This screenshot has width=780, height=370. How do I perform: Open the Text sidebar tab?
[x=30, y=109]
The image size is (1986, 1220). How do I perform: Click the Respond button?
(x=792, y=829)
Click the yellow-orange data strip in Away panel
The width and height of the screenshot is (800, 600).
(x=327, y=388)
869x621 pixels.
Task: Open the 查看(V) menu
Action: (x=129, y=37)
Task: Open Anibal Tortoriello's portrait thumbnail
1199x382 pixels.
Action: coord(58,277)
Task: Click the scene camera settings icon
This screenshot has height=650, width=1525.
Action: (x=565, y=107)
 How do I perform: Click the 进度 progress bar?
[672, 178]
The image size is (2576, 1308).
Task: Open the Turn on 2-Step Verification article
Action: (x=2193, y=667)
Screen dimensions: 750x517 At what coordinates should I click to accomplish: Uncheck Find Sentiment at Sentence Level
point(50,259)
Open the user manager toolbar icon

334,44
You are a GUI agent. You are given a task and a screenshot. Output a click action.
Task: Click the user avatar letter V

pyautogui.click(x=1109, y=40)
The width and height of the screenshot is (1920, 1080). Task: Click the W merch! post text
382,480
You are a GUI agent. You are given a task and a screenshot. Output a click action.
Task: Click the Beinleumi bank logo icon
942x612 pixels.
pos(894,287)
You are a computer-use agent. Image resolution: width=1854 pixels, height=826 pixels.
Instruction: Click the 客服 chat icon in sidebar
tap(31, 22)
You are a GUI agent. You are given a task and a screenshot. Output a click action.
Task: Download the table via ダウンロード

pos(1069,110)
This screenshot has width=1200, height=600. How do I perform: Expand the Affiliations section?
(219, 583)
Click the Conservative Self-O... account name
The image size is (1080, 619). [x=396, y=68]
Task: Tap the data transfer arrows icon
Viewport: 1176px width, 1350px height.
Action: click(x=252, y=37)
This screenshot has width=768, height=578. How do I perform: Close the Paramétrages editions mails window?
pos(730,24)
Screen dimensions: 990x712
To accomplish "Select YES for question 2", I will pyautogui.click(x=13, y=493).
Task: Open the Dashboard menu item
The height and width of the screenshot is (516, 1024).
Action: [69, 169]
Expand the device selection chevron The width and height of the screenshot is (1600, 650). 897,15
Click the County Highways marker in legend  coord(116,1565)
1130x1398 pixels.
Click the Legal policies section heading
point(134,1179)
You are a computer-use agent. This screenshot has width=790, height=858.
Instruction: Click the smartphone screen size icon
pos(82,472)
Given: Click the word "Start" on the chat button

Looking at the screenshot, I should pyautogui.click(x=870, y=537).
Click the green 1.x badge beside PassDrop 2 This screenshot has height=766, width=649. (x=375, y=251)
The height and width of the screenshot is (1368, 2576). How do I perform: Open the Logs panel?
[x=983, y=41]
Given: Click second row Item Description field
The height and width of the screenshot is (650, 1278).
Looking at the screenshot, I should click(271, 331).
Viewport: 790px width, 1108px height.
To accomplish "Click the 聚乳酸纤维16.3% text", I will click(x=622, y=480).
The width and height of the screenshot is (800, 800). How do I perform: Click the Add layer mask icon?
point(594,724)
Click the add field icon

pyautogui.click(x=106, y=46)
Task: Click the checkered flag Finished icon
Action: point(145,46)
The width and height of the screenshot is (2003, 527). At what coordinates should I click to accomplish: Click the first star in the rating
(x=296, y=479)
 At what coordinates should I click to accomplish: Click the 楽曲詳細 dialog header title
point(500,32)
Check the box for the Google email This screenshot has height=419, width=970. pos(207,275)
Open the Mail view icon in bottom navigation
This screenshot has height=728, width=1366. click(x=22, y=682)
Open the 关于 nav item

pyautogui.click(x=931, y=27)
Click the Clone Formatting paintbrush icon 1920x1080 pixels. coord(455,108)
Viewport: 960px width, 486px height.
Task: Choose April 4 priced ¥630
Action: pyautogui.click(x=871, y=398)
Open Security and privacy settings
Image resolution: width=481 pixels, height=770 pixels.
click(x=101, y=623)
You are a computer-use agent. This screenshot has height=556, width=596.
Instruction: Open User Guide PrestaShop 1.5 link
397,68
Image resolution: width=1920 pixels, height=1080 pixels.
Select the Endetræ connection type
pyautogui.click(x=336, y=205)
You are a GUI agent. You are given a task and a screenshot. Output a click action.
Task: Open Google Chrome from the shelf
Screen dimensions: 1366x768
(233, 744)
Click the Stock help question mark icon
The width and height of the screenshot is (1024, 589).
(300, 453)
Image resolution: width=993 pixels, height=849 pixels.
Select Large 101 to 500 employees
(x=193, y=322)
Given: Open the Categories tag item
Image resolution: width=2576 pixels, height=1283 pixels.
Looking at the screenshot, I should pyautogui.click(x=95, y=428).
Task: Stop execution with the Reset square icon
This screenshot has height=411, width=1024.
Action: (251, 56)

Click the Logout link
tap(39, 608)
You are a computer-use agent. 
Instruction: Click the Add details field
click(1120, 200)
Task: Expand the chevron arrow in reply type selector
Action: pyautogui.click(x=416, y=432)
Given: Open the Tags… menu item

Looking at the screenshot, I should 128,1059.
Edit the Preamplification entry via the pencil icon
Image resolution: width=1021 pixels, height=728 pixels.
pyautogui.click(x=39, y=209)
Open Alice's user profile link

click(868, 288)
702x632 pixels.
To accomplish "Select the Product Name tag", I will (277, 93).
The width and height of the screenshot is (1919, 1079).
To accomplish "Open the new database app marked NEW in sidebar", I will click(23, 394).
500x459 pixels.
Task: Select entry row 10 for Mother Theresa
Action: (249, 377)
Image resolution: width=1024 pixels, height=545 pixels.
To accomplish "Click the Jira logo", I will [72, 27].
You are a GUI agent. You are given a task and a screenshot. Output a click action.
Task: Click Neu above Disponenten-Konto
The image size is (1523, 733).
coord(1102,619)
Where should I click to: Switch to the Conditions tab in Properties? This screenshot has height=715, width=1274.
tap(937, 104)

────

### Written task
Please return all of the rows above word for word, with nothing added, dropped, or changed.

### Exercise output
This screenshot has width=780, height=370. How do I perform: Open the Text sidebar tab?
[x=30, y=109]
The image size is (1986, 1220). How do I perform: Click the Respond button?
(x=792, y=829)
Click the yellow-orange data strip in Away panel
The width and height of the screenshot is (800, 600).
(x=327, y=388)
869x621 pixels.
Task: Open the 查看(V) menu
Action: (x=129, y=37)
Task: Open Anibal Tortoriello's portrait thumbnail
1199x382 pixels.
Action: coord(58,277)
Task: Click the scene camera settings icon
This screenshot has height=650, width=1525.
Action: (x=565, y=107)
 How do I perform: Click the 进度 progress bar?
[672, 178]
The image size is (2576, 1308).
Task: Open the Turn on 2-Step Verification article
Action: (x=2193, y=667)
Screen dimensions: 750x517 At what coordinates should I click to accomplish: Uncheck Find Sentiment at Sentence Level
point(50,259)
Open the user manager toolbar icon

334,44
You are a GUI agent. You are given a task and a screenshot. Output a click action.
Task: Click the user avatar letter V

pyautogui.click(x=1109, y=40)
The width and height of the screenshot is (1920, 1080). Task: Click the W merch! post text
382,480
You are a GUI agent. You are given a task and a screenshot. Output a click action.
Task: Click the Beinleumi bank logo icon
942x612 pixels.
pos(894,287)
You are a computer-use agent. Image resolution: width=1854 pixels, height=826 pixels.
Instruction: Click the 客服 chat icon in sidebar
tap(31, 22)
You are a GUI agent. You are given a task and a screenshot. Output a click action.
Task: Download the table via ダウンロード

pos(1069,110)
This screenshot has width=1200, height=600. How do I perform: Expand the Affiliations section?
(219, 583)
Click the Conservative Self-O... account name
The image size is (1080, 619). [x=396, y=68]
Task: Tap the data transfer arrows icon
Viewport: 1176px width, 1350px height.
Action: click(x=252, y=37)
This screenshot has width=768, height=578. How do I perform: Close the Paramétrages editions mails window?
pos(730,24)
Screen dimensions: 990x712
To accomplish "Select YES for question 2", I will pyautogui.click(x=13, y=493).
Task: Open the Dashboard menu item
The height and width of the screenshot is (516, 1024).
Action: [69, 169]
Expand the device selection chevron The width and height of the screenshot is (1600, 650). 897,15
Click the County Highways marker in legend  coord(116,1565)
1130x1398 pixels.
Click the Legal policies section heading
point(134,1179)
You are a computer-use agent. This screenshot has width=790, height=858.
Instruction: Click the smartphone screen size icon
pos(82,472)
Given: Click the word "Start" on the chat button

Looking at the screenshot, I should pyautogui.click(x=870, y=537).
Click the green 1.x badge beside PassDrop 2 This screenshot has height=766, width=649. (x=375, y=251)
The height and width of the screenshot is (1368, 2576). How do I perform: Open the Logs panel?
[x=983, y=41]
Given: Click second row Item Description field
The height and width of the screenshot is (650, 1278).
Looking at the screenshot, I should click(271, 331).
Viewport: 790px width, 1108px height.
To accomplish "Click the 聚乳酸纤维16.3% text", I will click(x=622, y=480).
The width and height of the screenshot is (800, 800). How do I perform: Click the Add layer mask icon?
point(594,724)
Click the add field icon

pyautogui.click(x=106, y=46)
Task: Click the checkered flag Finished icon
Action: point(145,46)
The width and height of the screenshot is (2003, 527). At what coordinates should I click to accomplish: Click the first star in the rating
(x=296, y=479)
 At what coordinates should I click to accomplish: Click the 楽曲詳細 dialog header title
point(500,32)
Check the box for the Google email This screenshot has height=419, width=970. pos(207,275)
Open the Mail view icon in bottom navigation
This screenshot has height=728, width=1366. click(x=22, y=682)
Open the 关于 nav item

pyautogui.click(x=931, y=27)
Click the Clone Formatting paintbrush icon 1920x1080 pixels. coord(455,108)
Viewport: 960px width, 486px height.
Task: Choose April 4 priced ¥630
Action: pyautogui.click(x=871, y=398)
Open Security and privacy settings
Image resolution: width=481 pixels, height=770 pixels.
click(x=101, y=623)
You are a computer-use agent. This screenshot has height=556, width=596.
Instruction: Open User Guide PrestaShop 1.5 link
397,68
Image resolution: width=1920 pixels, height=1080 pixels.
Select the Endetræ connection type
pyautogui.click(x=336, y=205)
You are a GUI agent. You are given a task and a screenshot. Output a click action.
Task: Open Google Chrome from the shelf
Screen dimensions: 1366x768
(233, 744)
Click the Stock help question mark icon
The width and height of the screenshot is (1024, 589).
(300, 453)
Image resolution: width=993 pixels, height=849 pixels.
Select Large 101 to 500 employees
(x=193, y=322)
Given: Open the Categories tag item
Image resolution: width=2576 pixels, height=1283 pixels.
Looking at the screenshot, I should pyautogui.click(x=95, y=428).
Task: Stop execution with the Reset square icon
This screenshot has height=411, width=1024.
Action: (251, 56)

Click the Logout link
tap(39, 608)
You are a computer-use agent. 
Instruction: Click the Add details field
click(1120, 200)
Task: Expand the chevron arrow in reply type selector
Action: pyautogui.click(x=416, y=432)
Given: Open the Tags… menu item

Looking at the screenshot, I should 128,1059.
Edit the Preamplification entry via the pencil icon
Image resolution: width=1021 pixels, height=728 pixels.
pyautogui.click(x=39, y=209)
Open Alice's user profile link

click(868, 288)
702x632 pixels.
To accomplish "Select the Product Name tag", I will (277, 93).
The width and height of the screenshot is (1919, 1079).
To accomplish "Open the new database app marked NEW in sidebar", I will click(23, 394).
500x459 pixels.
Task: Select entry row 10 for Mother Theresa
Action: (249, 377)
Image resolution: width=1024 pixels, height=545 pixels.
To accomplish "Click the Jira logo", I will [72, 27].
You are a GUI agent. You are given a task and a screenshot. Output a click action.
Task: Click Neu above Disponenten-Konto
The image size is (1523, 733).
coord(1102,619)
Where should I click to: Switch to the Conditions tab in Properties? This screenshot has height=715, width=1274.
tap(937, 104)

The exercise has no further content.